Either way the times were tough. This village was part of an occupied state under the heel of imperial Rome. Revolution was in the air. The atmosphere was tense. Violence and poverty prevailed. We owe a debt to Third-World women theologians who have noticed the similarities between Mary’s life and the lives of so many poor women, even today. Notice how the journey to Bethlehem in order to be counted for a census accords with the displacement of so many poor people today separated from their ancestral homes because of debt and taxation.
Notice how the flight into Egypt parallels the flight of refugees in our day—women and men running with their children to escape being killed by unjust military force. Notice how Mary’s experience of losing her son to death by unjust state execution compares with so many women who have had their children and grandchildren disappear or be murdered by dictatorial regimes. Mary is a sister, a compañera, to the suffering lives of marginalized women in oppressive situations. It does Mary no honour to rip her out of her conflictual, dangerous historical circumstances and transform her into an icon of a peaceful middle-class life dressed in a royal blue robe.
Woman of Faith
Mary walked by faith, not by sight. As one theologian once said, “She did not have the dogma of the Immaculate Conception framed and hanging on her kitchen wall.” Scripture tells us she asked questions. She pondered things in her heart. And she went on faithfully believing even when grief stabbed her to the heart.
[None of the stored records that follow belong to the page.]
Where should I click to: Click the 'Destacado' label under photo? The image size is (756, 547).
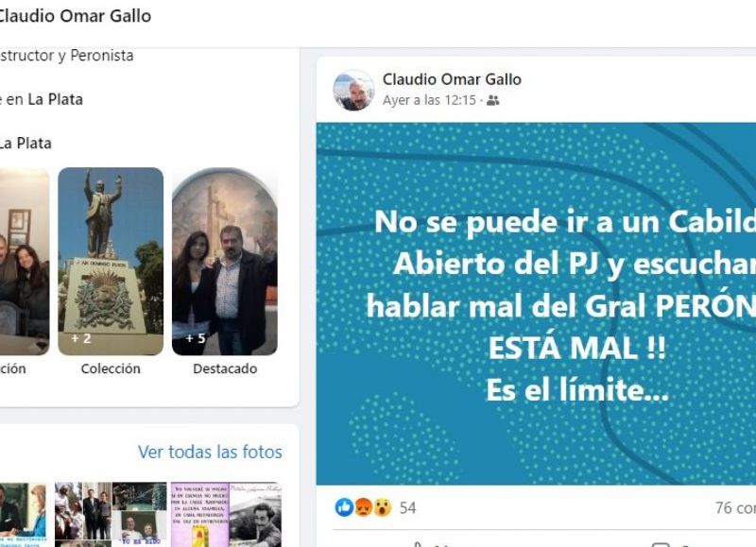coord(225,368)
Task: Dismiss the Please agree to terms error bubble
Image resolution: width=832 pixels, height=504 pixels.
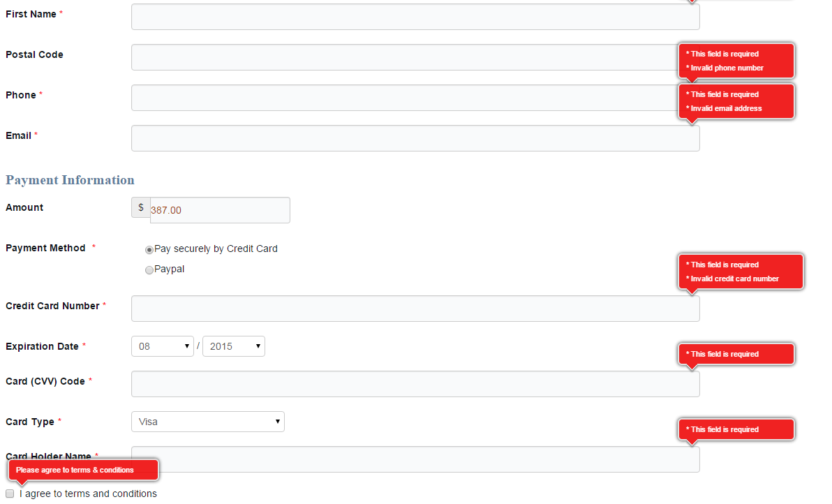Action: [x=84, y=470]
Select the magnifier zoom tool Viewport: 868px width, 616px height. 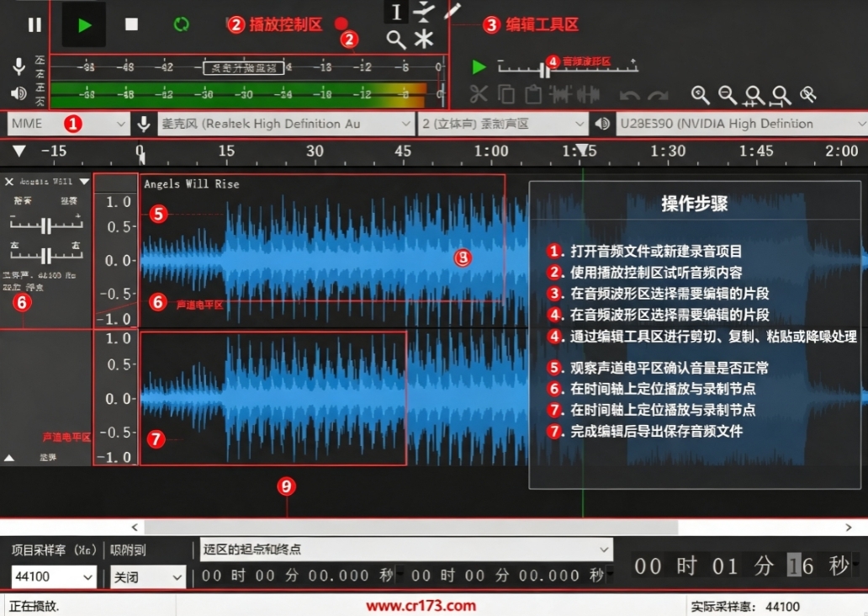(396, 40)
She had a relationship with God that was profound. Now in those days, people’s hope for the coming of the Messiah included the hope that he would liberate the suffering poor from oppressive rule. Luke’s infancy narrative gives a particular twist to our memory of Mary’s faith by placing her in a key position of partnership with God to bring about this historic occurrence. The Annunciation scene, as biblically analysed today, depicts her being called to the vocation of being God’s partner in the work of redemption on the model of the call to Moses at the burning bush.
It’s a prophetic call, a call of vocation to be a partner with God in this great work. Mary gives her free assent, thus launching her life on an adventure whose outcome she does not know. She walks by faith, not by sight. Indeed her very pregnancy takes place through the power of the Spirit.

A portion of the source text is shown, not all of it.